The 13 doesn’t have a gpu. It’s capable, but if you want to game on it, look at the 16. If you have specific questions I’d be happy to answer or post a vid/pic or something.

[–] [email protected] 14 points 3 months ago

I'm sporting a Framework 16 since a few months and had some battery problems at first. Due to work load, I couldn't really get into the problem and something I changed or updated resolved it.

But I sent a mail to framework support at that time and the answer was just awesome.
Not just some typical 1st level response to update or restart, but real technical questions and obvious interest in my problem.
They even sounded a bit sad, that I couldn't really tell them anything, because the issue resolved without me being able to pinpoint it.

On that note, I also have to say, that Tuxedo support was really good.
My Pulse 15 battery was starting to get a belly, and they sent me a new one without much questions - and no pay.
Now, after like 4-5 years, I have my old Pulse to my nephew and saw that the CMOS battery is dead. Again they just sent me a new one.

Some companies really deserve to get recommended.

[–] [email protected] 13 points 3 months ago (1 children)

I read through those comments - there’s actually more complaints than those. Those weren’t that bad.

They updated the fan curves recently, mine runs fine. Fans aren’t silent when humming along, but normal use they aren’t even spinning.

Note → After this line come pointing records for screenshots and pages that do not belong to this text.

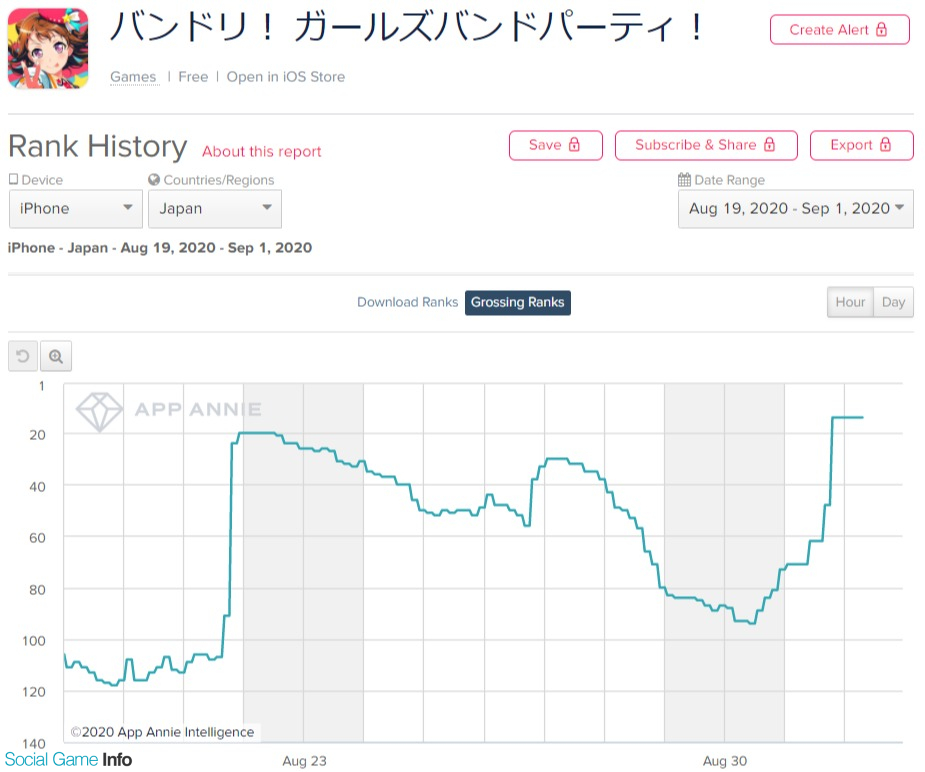Switch to Download Ranks tab

407,302

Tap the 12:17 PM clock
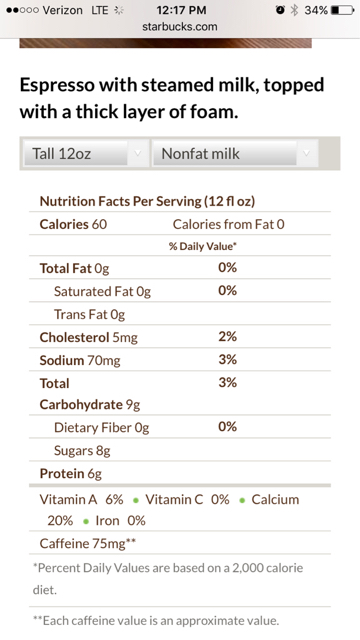181,10
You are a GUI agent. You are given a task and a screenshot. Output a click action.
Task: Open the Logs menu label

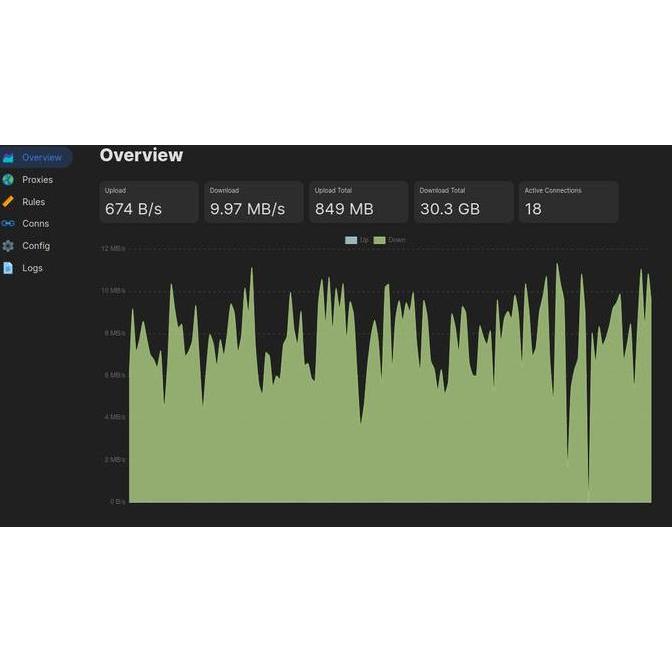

Sleep is always a bitch on Linux. It doesn’t have great sleep life. I just shut mine down at the end of the day, and close the lid during the day.

I believe they fixed the amd graphics issues. I should have noted that I have a core ultra chip. I wish I had gotten the amd chip - but guess what - no biggie, I can upgrade later!

There was a complaint about the windows key. I will admit that I ordered the Linux keyboard and it pissed me off that I got a keyboard with a windows key. But I didn’t make a stink, I just deal with it.

There was fingerprint reader complaints. Mine just worked. Dunno what that was about.

My vote is a firm “buy a framework” and get a fun color. People will be jealous.

[–] [email protected] 1 points 3 months ago (2 children)

The linux keyboard has a Windows key?? What's special about it then, that makes it a linux keyboard and not a windows one?

[–] [email protected] 3 points 3 months ago

They (at least KDE) calls it the "meta" key. Which I kind of like.

[–] [email protected] 6 points 3 months ago (1 children)

It’s not a “Linux” keyboard per se. It’s the same keyboard - it’s just one has a superkey symbol instead of a windows key symbol printed on it. They screwed up on my order and sent me a keyboard with a windows key on it. It’s a non issue, and I didn’t say anything - I’m sure they would have sent me the other keyboard if I bitched.

[–] [email protected] 2 points 3 months ago

Ah, I misunderstood then, I thought the linux option still had a win key on it and that it was different in some other way. Thanks for clarifying

[–] [email protected] 4 points 3 months ago

I too am considering a framework 13, and am wondering the same. Hopefully someone will give some insight.